• [Work task] Give the lines again exactly as they appear, beginning at the one with "[slider] (1132, 1063)" and ending at the last line of the records.

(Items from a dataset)
------------------------------
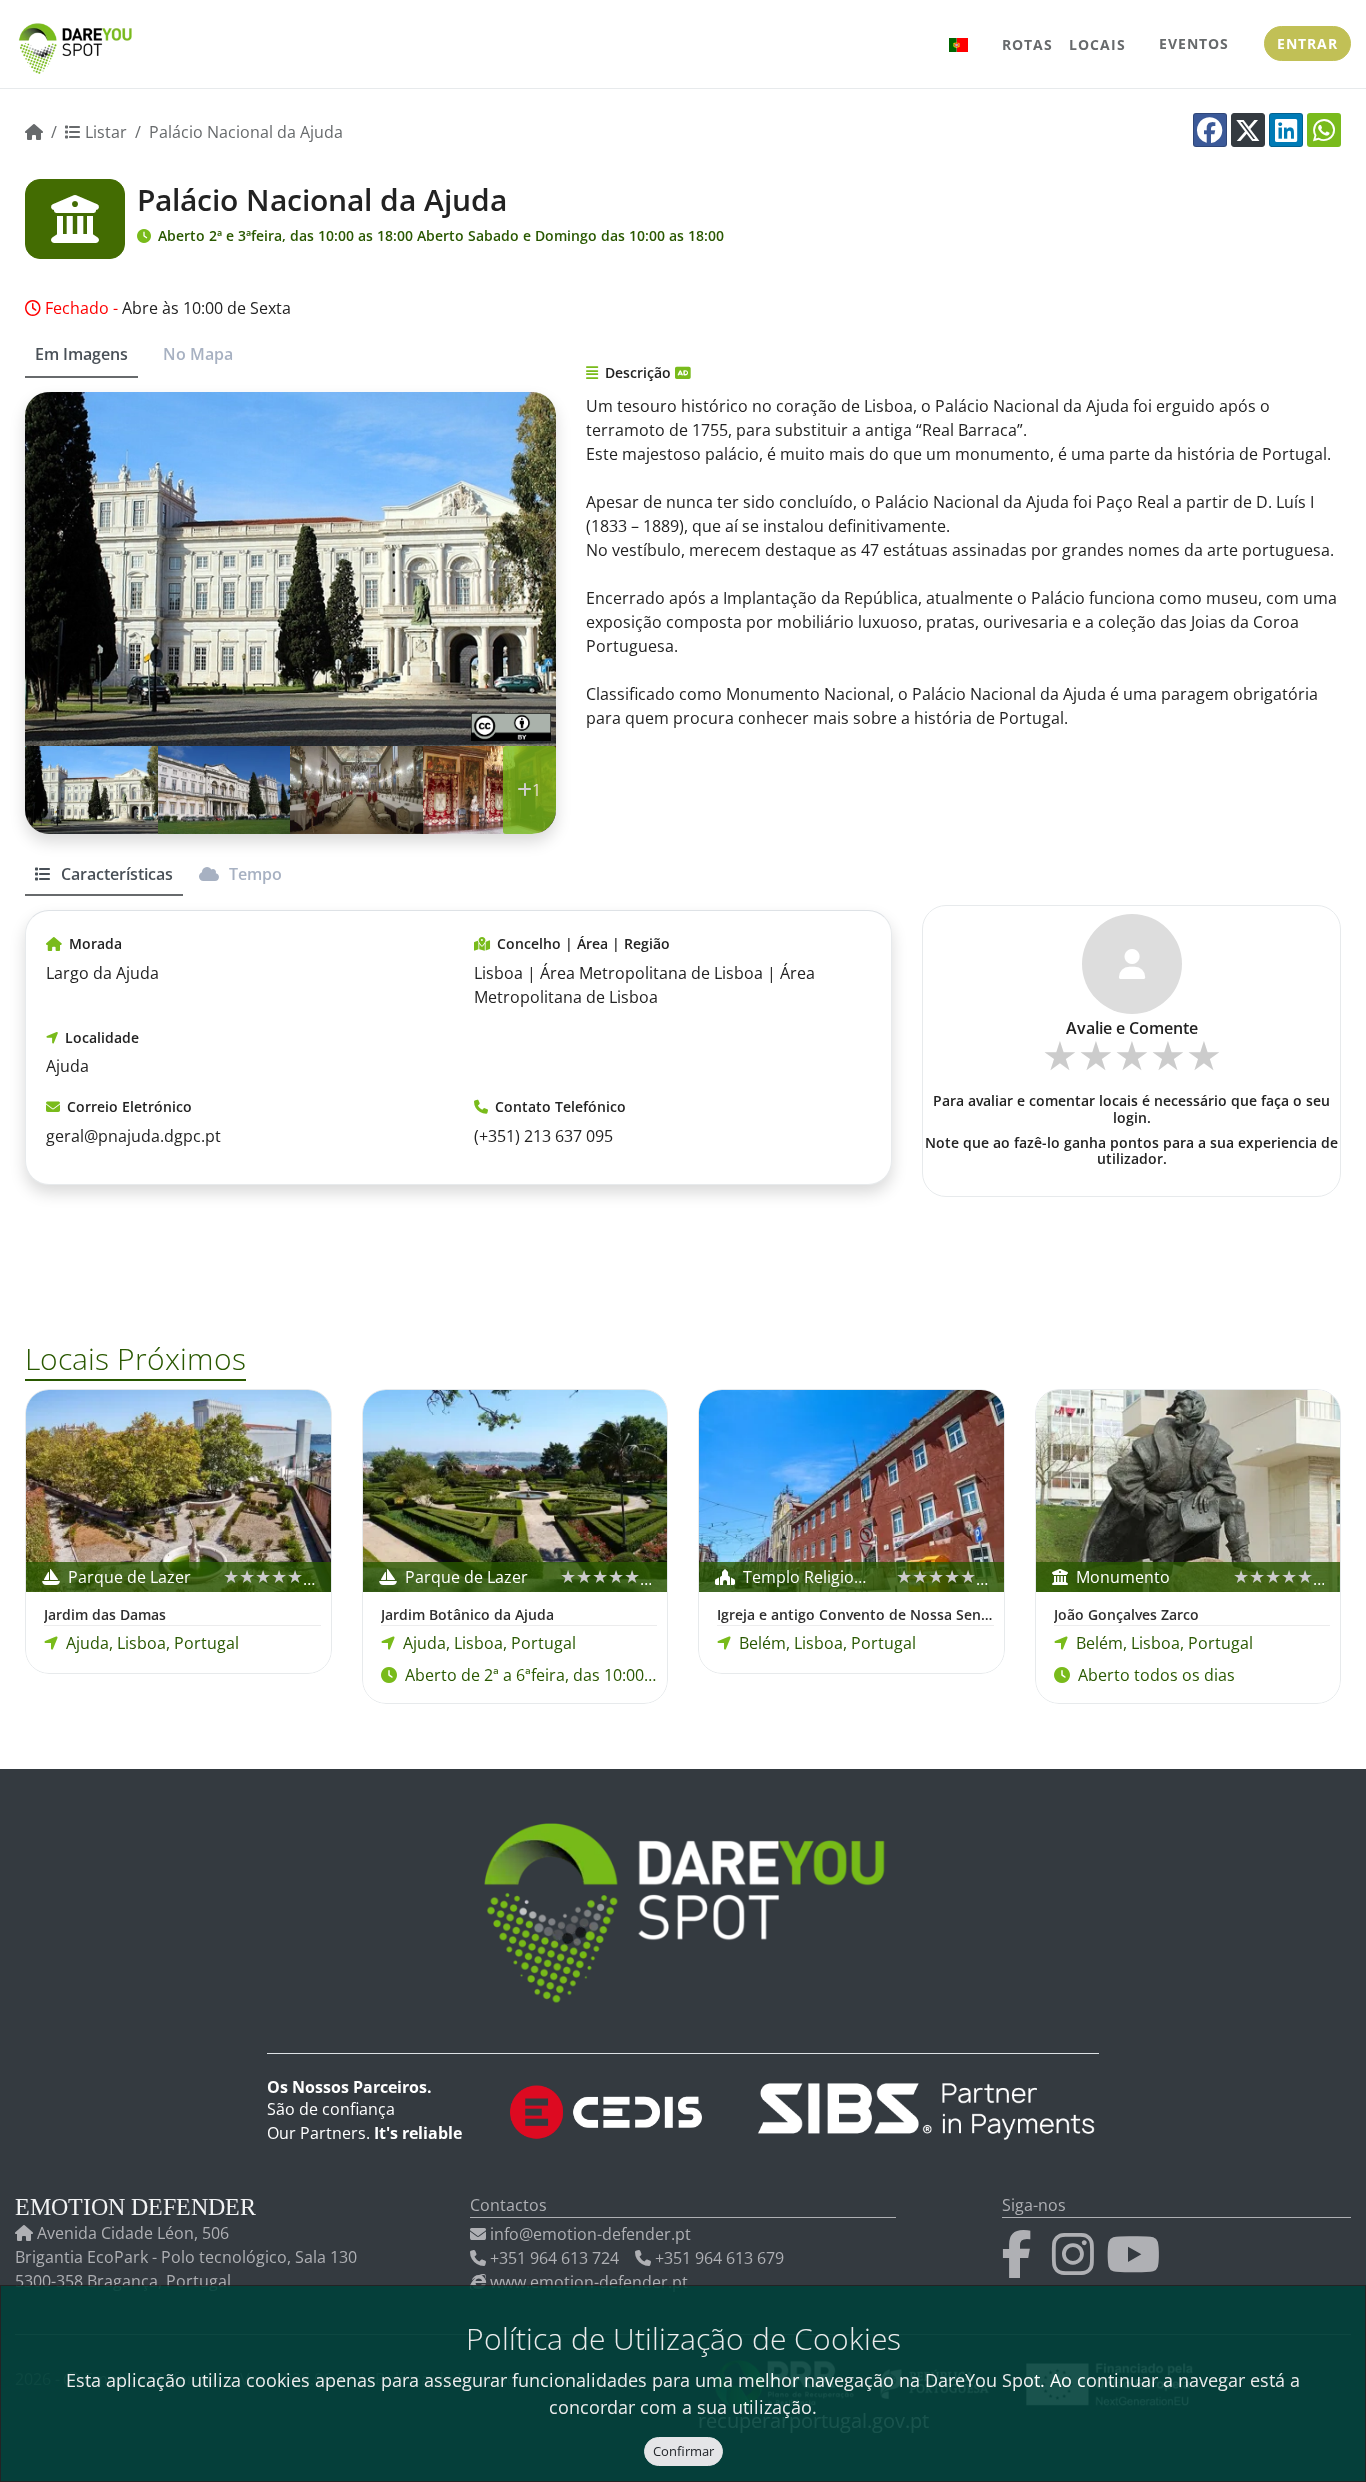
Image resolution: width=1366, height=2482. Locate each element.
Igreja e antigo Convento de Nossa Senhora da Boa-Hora (855, 1614)
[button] (959, 44)
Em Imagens (81, 354)
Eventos (1194, 43)
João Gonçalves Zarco (1126, 1614)
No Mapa (198, 354)
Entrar (1307, 43)
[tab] (104, 882)
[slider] (1132, 1063)
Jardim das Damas (105, 1614)
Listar (104, 132)
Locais (1097, 44)
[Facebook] (1210, 130)
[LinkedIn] (1286, 130)
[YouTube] (1137, 2266)
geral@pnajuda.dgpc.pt (133, 1136)
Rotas (1027, 44)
------------------------------
• [Exercise answer]
[slider] (1132, 1063)
Jardim das Damas (105, 1614)
Listar (104, 132)
Locais (1097, 44)
[Facebook] (1210, 130)
[LinkedIn] (1286, 130)
[YouTube] (1137, 2266)
geral@pnajuda.dgpc.pt (133, 1136)
Rotas (1027, 44)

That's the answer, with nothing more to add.